Shimmying his trousers down a little, an Afghan father on the Taliban’s hit list exposed a torso pitted with shrapnel scars to justify an agonizing decision—entrusting his sons to traffickers smuggling migrants to Europe.
Young Afghan boys, such as Mohamed’s two teenage sons, are pouring into Europe in unprecedented numbers, becoming the new face of the migrant crisis that has convulsed the continent. Risking trafficking and sexual abuse on the migrant trail, unaccompanied children often sent by war-weary Afghan families pose a critical new challenge in the crisis.
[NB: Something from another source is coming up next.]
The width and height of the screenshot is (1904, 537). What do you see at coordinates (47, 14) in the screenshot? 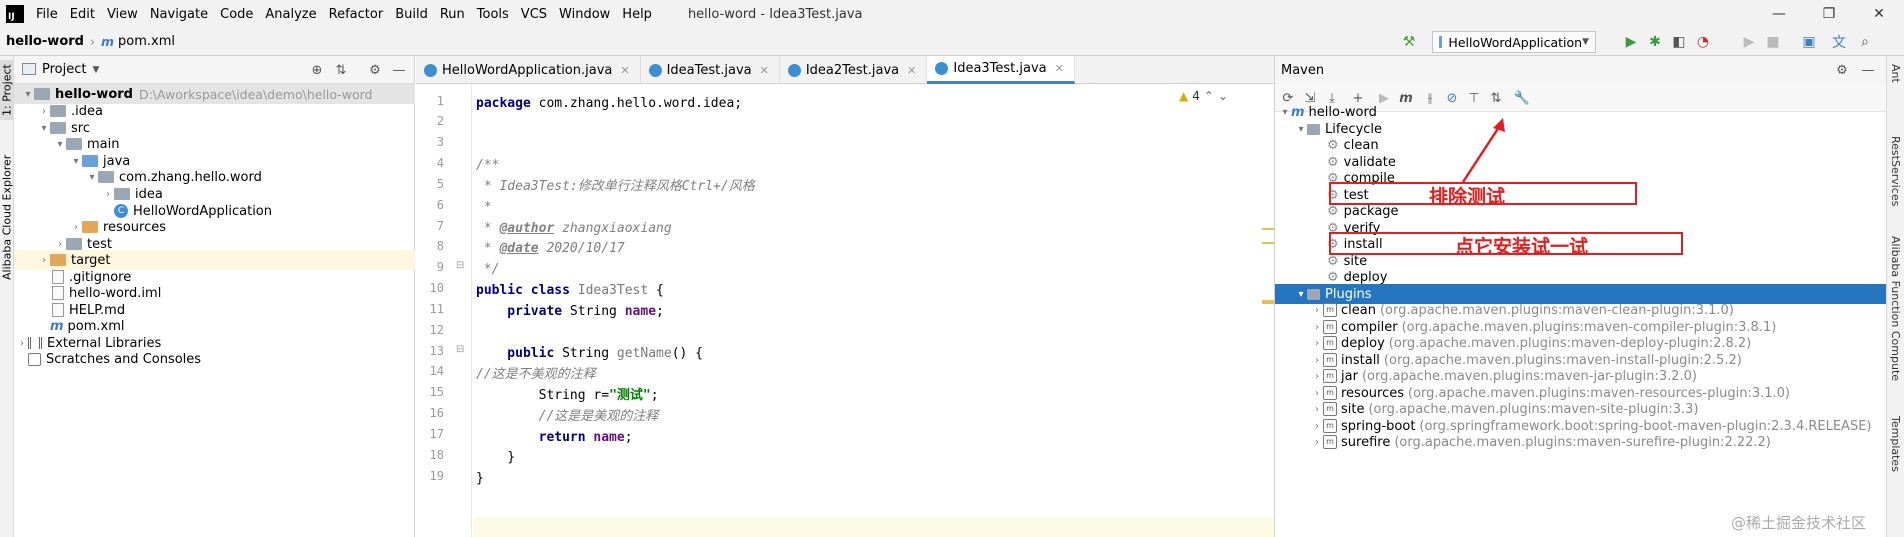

“Suicide attacks, bombings and killings—my children deserve a life away from this carnage,” said Mohamed, lifting up his tunic and loosening his drawstrings to reveal deep lacerations. A public prosecutor in eastern Ghazni province distinguished for sending Taliban fighters to prison, Mohamed has been preparing for months to send two of his eight children, aged 14 and 17, with human smugglers to Germany. He narrowly survived two grenade attacks in recent years on his house in Kabul, its forecourt littered with concrete slabs pocked by shrapnel.
One of several threat letters he has received bearing the Taliban’s crossed-sabers emblem warns: “Next time we will kill you.” A letter from the Afghan intelligence bears another grave warning: his entire family, including his three daughters, are at risk of abduction.
That threat amplified after a Taliban jailbreak in Ghazni last September which freed hundreds of inmates, erasing years of work Mohamed put in to get many of them convicted. “My kids may get killed en route to Europe, but if they stay they will get killed,” Mohamed said, requesting that his last name be withheld. “Even if Europe seals its borders, trapping my sons in a no-man’s land, they will be in a safer place than Afghanistan.”
His predicament spotlights the anguished choices faced by Afghan civilians, increasingly caught in the crosshairs of a lethal insurgency. Markets and bus terminals are awash with people smugglers as Afghanistan witnesses an unprecedented exodus that appears unlikely to slow down despite an E.U. migration deal aimed at curbing the influx.
Unaccompanied minors—believed to have a better chance of asylum—are leading the outflow.
Many Afghans are selling their properties and homes to send male children with smugglers, often in the hope that a successful asylum application could pave the way for other family members.
Afghans are the largest migrant group entering Europe in the category of unaccompanied minors, while Syrians make up the largest number of adult asylum seekers. Sweden, a popular destination for minors, alone received around 24,000 Afghan child migrants in 2015, more than what all of Europe received in the previous year.
“You have to imagine the desperation that forces parents to make that impossible choice,” said Sarah Crowe, from the U.N. children’s agency (UNICEF). “Only then can you understand why they send their own children on such a dangerous voyage, exposed to a litany of horrors.”
Two children drown every day on average trying to reach Europe, according to the U.N. And many thousands have gone missing in the human tide washing up on European shores, activists warn.
“Friends who have made it to Germany make impassioned pleas over Skype—‘Don’t come! Don’t risk your life! We are stuck in overcrowded shelters, Syrians are given priority over us’,” said Hamid, Mohamed’s 17-year-old son.
Recent Islamist attacks in Brussels and Paris are also likely to intensify anti-immigrant fervor and heighten the risk of deportation. “But really, what choice do we have?” said Hamid.
His Plan A is to fly to Turkey and head to Germany via Bulgaria, instead of Greece, where a string of border closures has left thousands of migrants stranded. A treacherous land route, Bulgaria recently saw the death of two women migrants in freezing conditions and several children in their group hospitalized for hypothermia.
His Plan B is to take the well-trodden route via Iran, where his friend was recently shot in the hand by a border guard.
Amid tightening controls, getting a European visa is a challenge—but the growing exodus has spawned a cottage industry of counterfeiters.
Picking his way through a teeming vegetable market in Kabul one morning, Hamid reached a travel agency tucked in a dingy alleyway. Sidling up to a salesman hunched behind a computer, he discreetly enquired about the possibility of getting a Turkish visa. “For single men $6,000, for family $4,000 each,” the salesman replied—a near insurmountable fee for most Afghans.
The price discrepancy, he explained, is because young bachelors often arouse suspicion of Islamist links. “How can I be sure the visa won’t be bogus?” Hamid asked. “You will get a 100 percent genuine visa,” the salesman snapped. “See for yourself at the border controls.”